My eyes were heavy and I’d been dreaming about a girl with a tiny frame and long, dark hair holding herself up on her hands and knees in front of me when I heard my phone buzzing on my nightstand. I tried to ignore it and let it go to voicemail, hoping to slip back into the pure fantasy that I’d been in while dreaming. But it rang again and when it did, it pulled me out of my dream completely. The image of her faded from my mind as my eyes opened slowly and my hand reached for the phone. It was one fifteen in the morning and the number on the screen wasn’t one I recognized. I slid my finger across the screen to answer it.

“Hello?” my voice was groggy as I was still coming out of sleep.

“J–Jack?” the voice on the other side slurred and came out as a plea. Jack? Who’s Jack? I think someone had the wrong number.

“Who is this?” I looked at the number one more time and sat up in bed.

“Jack,” the voice slurred again. “Jack, I–I don’t know how to get home. I think…I think I’m maybe lost? I can’t be lost, I’ve lived here my whole life!” A fit of giggles came from the other end of the receiver.

“You said I could call if I needed anything, I think I need something, because I’m pretty sure I’m lost. And very drunk. This is all Maragaret’s fault, I didn’t even want to go out tonight. Can you come get me, Jack?” Her words were slurring together and when she called me Jack for the third time, it dawned on me that this wasn’t a wrong number—it was Magnolia. I leaped out of bed and hurried towards my closet to throw on a shirt and grab my shoes. My heart was suddenly racing and it wasn’t because of the dream I’d been having.

“Magnolia? Where are you?” My voice came out more urgent than intended and I tried to take a breath. I could tell she was more than drunk and by what she was telling me, alone on the streets somewhere downtown.

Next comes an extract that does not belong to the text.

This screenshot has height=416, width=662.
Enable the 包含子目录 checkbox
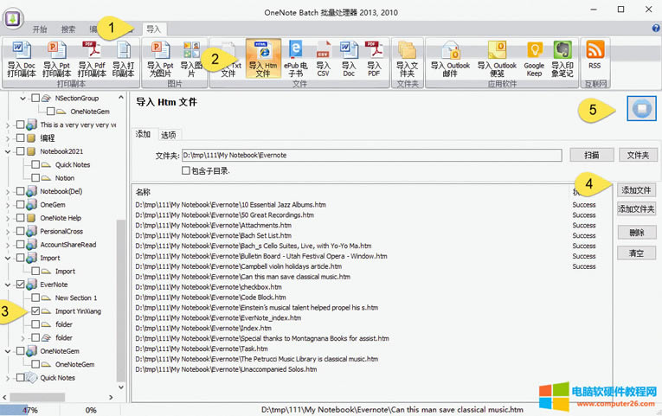coord(186,171)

“I…I don’t know. Somewhere on King, I think? I lost Margaret, she was with me but now I don’t know where she is. I think she left and I’m alone.” She stumbled over her words as I frantically hurried down the stairs towards the front door. “Daniel is such an asshole, doesn’t he know what he’s lost? I mean, I’m a Sinclair! I’m the greatest thing that could have ever happened to him. And he just threw me away like last week’s leftovers!” I could hear the hurt in her voice and the way it pitched up told me she was holding back tears. My heart squeezed hearing how hurt she was.

“I know, he’s an asshole,” I tried to soothe her over the line while also trying to mask the anger I felt towards a man I’d never met. How could you be such a complete moron and fumble on a girl like her? Says the man pretending he only sees her as a client as he scrambles around the house at one in the morning to go rescue her. I shake the intrusive thoughts out of my head and take a breath before speaking again.

“Look around Magnolia, where are you? What do you see?” I was already grabbing the keys to my car so that when she told me where she was, I’d be gone.

“I see….I see the water. Ow!” She sees water? That could be any number of places on King Street. Before I could ask her to be more specific, I heard what sounded like her phone falling to the ground and some scuffling.

“Magnolia? Are you okay?” I’m frozen where I stand, yelling into the phone and waiting for her to answer me.

“Jack? Ow, that really hurt. I think, I think I’m bleeding? Oh, that’s not good. That looks really not good.” This girl was all over the place and the thought of her being hurt and alone at 1:00 a.m. in downtown Charleston made me uneasy.

Because she was a client.

Only because she was a client and she was in danger of getting hurt.

“Magnolia, stop. Listen to me. You said you see the water, what else do you see?”

“Maybe I don’t see the water, is that water? Wait a second, hold on…” I waited with baited breath as she stumbled over her words some more, trying to organize her drunken thoughts to tell me where she was.

“I see the old pharmacy building with the big blue sign. Do you know where that is?” Her voice came out low and her words slurred even more the longer we talked. I could just picture her stumbling down King Street trying to figure out how to get home. I jumped in my car and turned on the ignition, ready to get to her as fast as I could.

“I know exactly where that is, don’t move. I’m coming to get you, flower.”